QA is the purity of your site. Just like Gale Boetticher could only achieve 96% purity of the meth, your ability to knock out the QA and wrap up your product only makes you a better website cook.
Back Story:
Breaking Bad is a series on AMC that deals with an ex-teacher turned meth chemist. During the series of the show, the lead character, Walter, goes throught the trials and tribulations that are involved in the meth game. During this time, he runs into a competitor, Gale, who tries to mimic the quality of his product. When Gale’s product is not as pure as Walter’s, he says this:
“I can guarantee to you a purity of 96%. I’m proud of that figure. it’s a hard earned figure, 96. However, this other product is 99. Maybe even.. A touch beyond that. That last three percent… it may not sound like a lot. But it is. It’s tremendous. It’s a tremendous… Gulf.”
Real Life:
Websites are not meth and the business is not nearly as lucrative, destructive, etc. But the issue that is occuring in small/medium/large dev shops, small/medium/large businesses, as well as, one dev contract, is that they are settling for or pressured into 90% purity and are unable to deliver to the 99% purity that the market deserves.
The Problem
Projects are on a deadline. Projects have features. Clients want stuff. Devs want and don’t want to develop certain features. Developing those may take longer, may have complications, may be quicker but are often longer. What this means is that QA isn’t delivered in a timely manner, isn’t completely done, is handed to the client too early and/or just isn’t done at all.

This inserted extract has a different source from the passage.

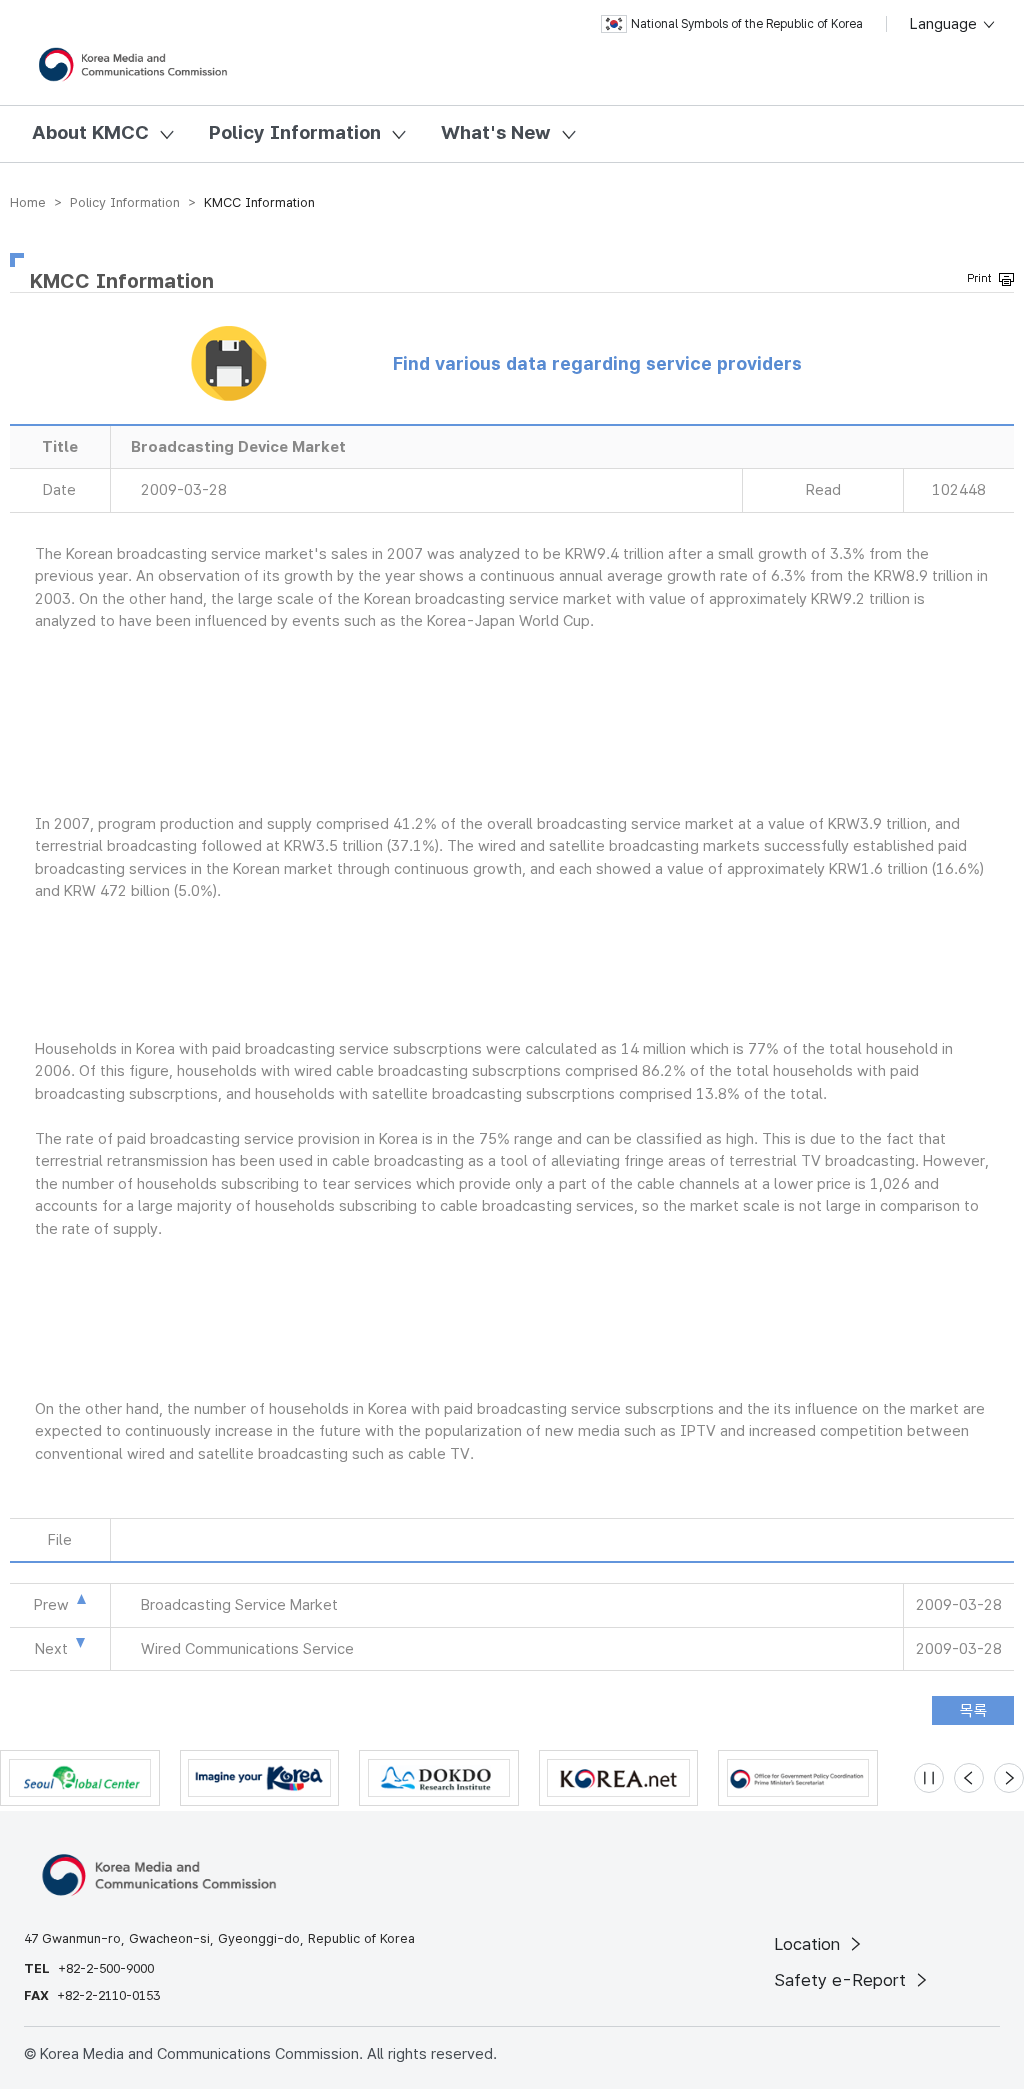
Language (945, 24)
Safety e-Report (842, 1980)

What that means is that the site is not complete. Yes, you may have handed it over to the client and yes it may be live. But are you really proud of it, or do you know the secret issues that about 1/100 people may experience, or on a larger scale, 5/100 may experience, or 10/100 may experience it?
You now have an exeperience that is 99%, 95%, and 90%, respectively. That should not be acceptable in the terms of a website. But currently it is, because bills need to paid, projects need to be completed, websites need to be pushed out the door.
The Solution:
The solution to this is not easy, surprise. But it should be no surprise that the solution is not found in one part of the process of discovery, development, and QA, but is found along the whole process. And the process needs to be improved iteratively. Your process is not perfect and can always use improvement.
With this mentality, projects in the future can continue to be looked at and improved to find the weaknesses of where a project may have succumbed to “impurity”. During discovery, it is possible that you missed a clients true wish of functionality, or during design, there were inconsistencies that led to a prolonged dev process, or during dev you missed a piece/detail from the design. Or more likely, during all those processes, those “can be addressed during QA”.
The mentality that something can be addressed during QA needs to die. It creeps the scope. It leaves the projects unfinished. It often creates volatile relationships with the client/devs/PMs/sales/etc. It turns agile into waterfall. QA is not a sprint, it is a part of all sprints. In other words, that mentality will prolong your project and almost guarantees a purity less than 98%.